I realized many of them didn’t even understand that difference between paraphrasing and interpretation. Determined to get my students to think a little deeper, I have them work in pairs to paraphrase the literal meaning of the imagery in Langston Hughes’s poem Harlem. I then model for them the what analysis and interpretation looks like in comparison. Because the learning objectives are specifically set around textual evidence, I only give a few points of historical context.
We take the notes into a foldable that separates the poem’s pieces of imagery so the students can focus on them one at a time. They think-pair-share to paraphrase each piece of imagery and then compare it to the rest of the class’s efforts and then to the PowerPoint. With a more able group of students, they could try to interpret each piece of imagery before comparing it to the PowerPoint.
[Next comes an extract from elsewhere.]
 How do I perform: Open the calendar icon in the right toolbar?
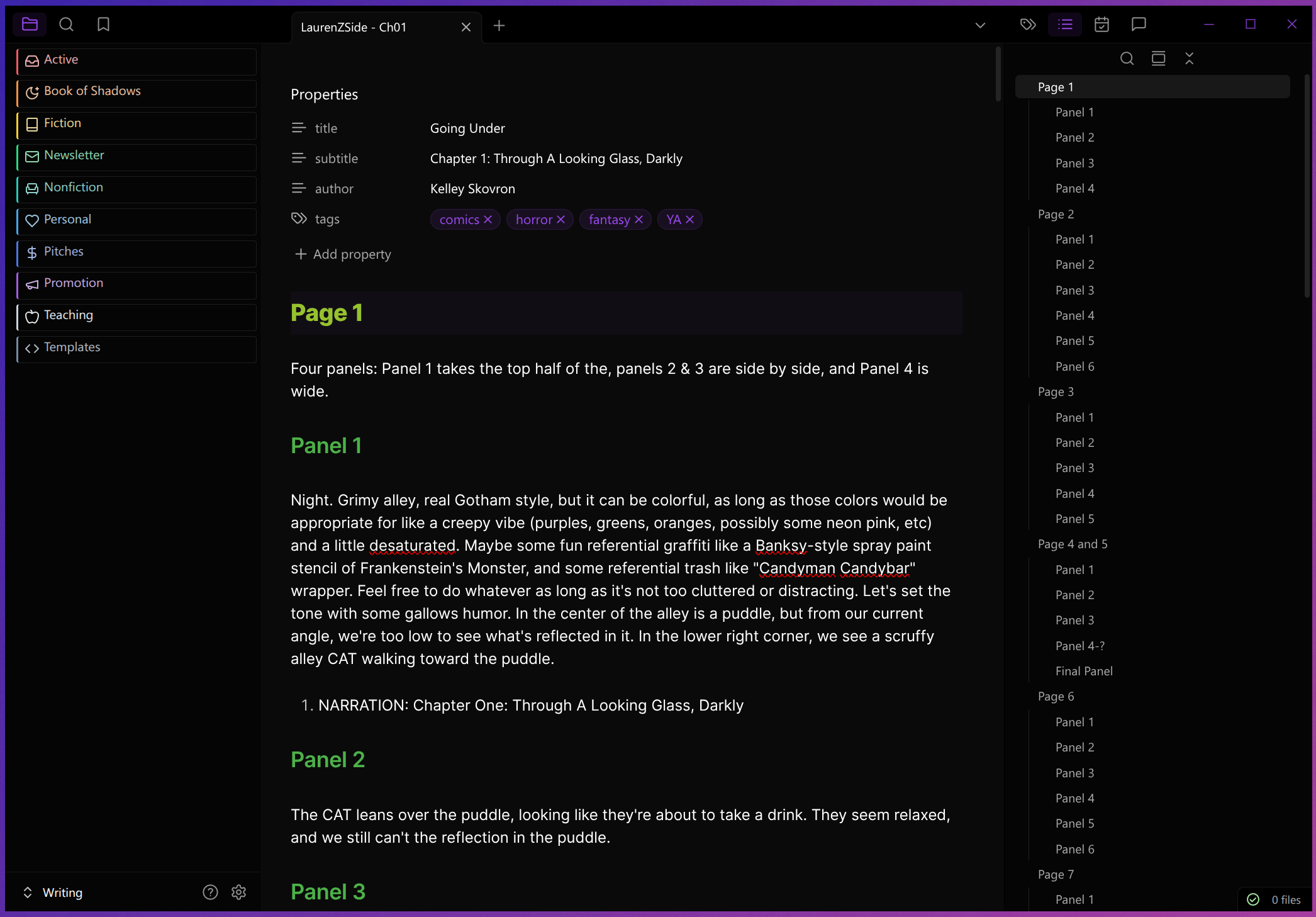pos(1101,25)
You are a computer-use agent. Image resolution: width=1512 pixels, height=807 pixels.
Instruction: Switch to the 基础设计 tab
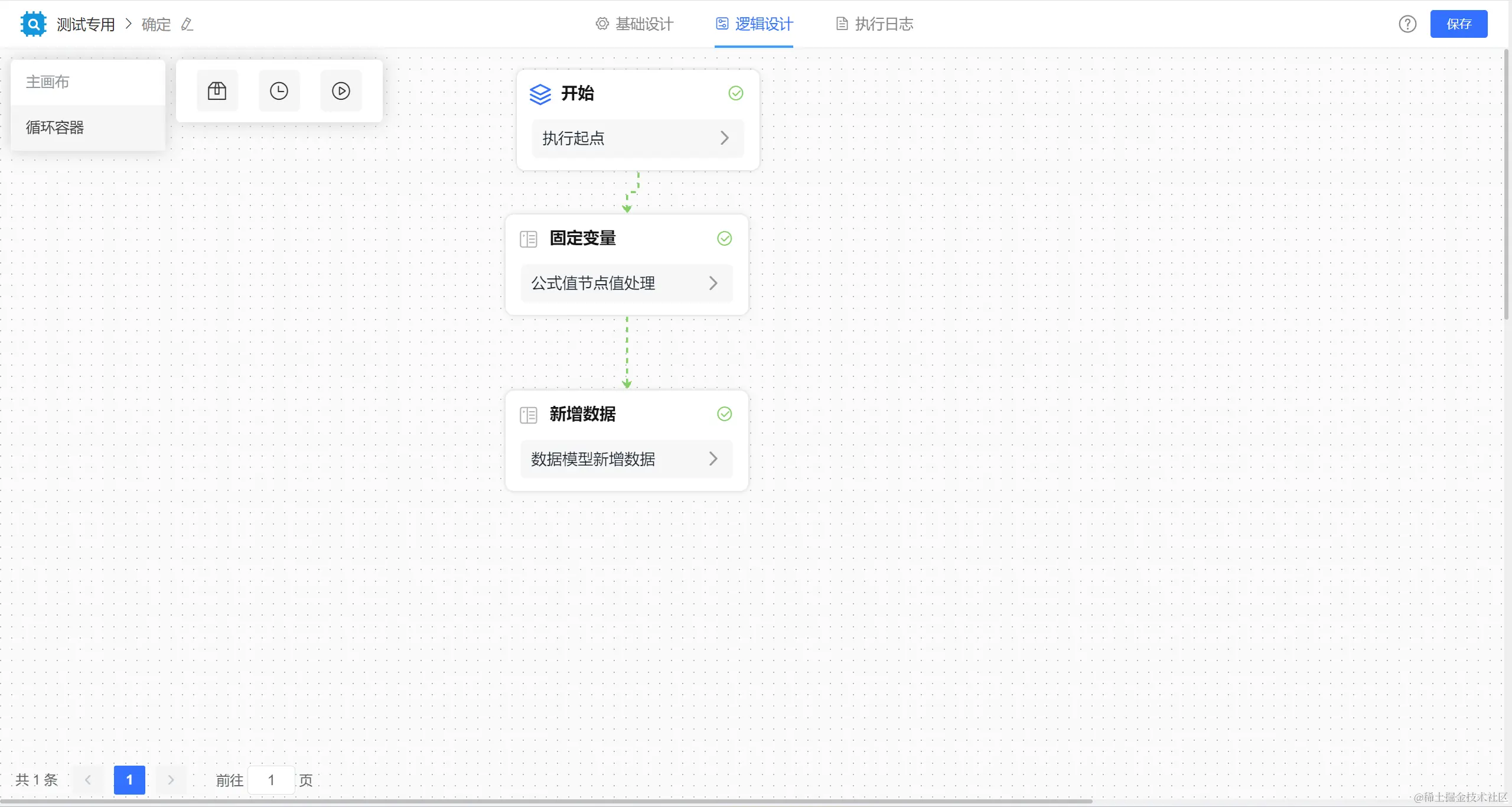click(635, 24)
With a less experienced group of literary analysts, we will take the notes directly into our foldables while discussing each one.
Students next use the P.E.E.L. format to answer the directed writing question, incorporating textual evidence and interpreting that textual evidence to go beyond literal restatements of quotes. It’s not an immediate fix, but the students keep their foldable in their binders for reference, and the depth of their analysis is making quicker improvements.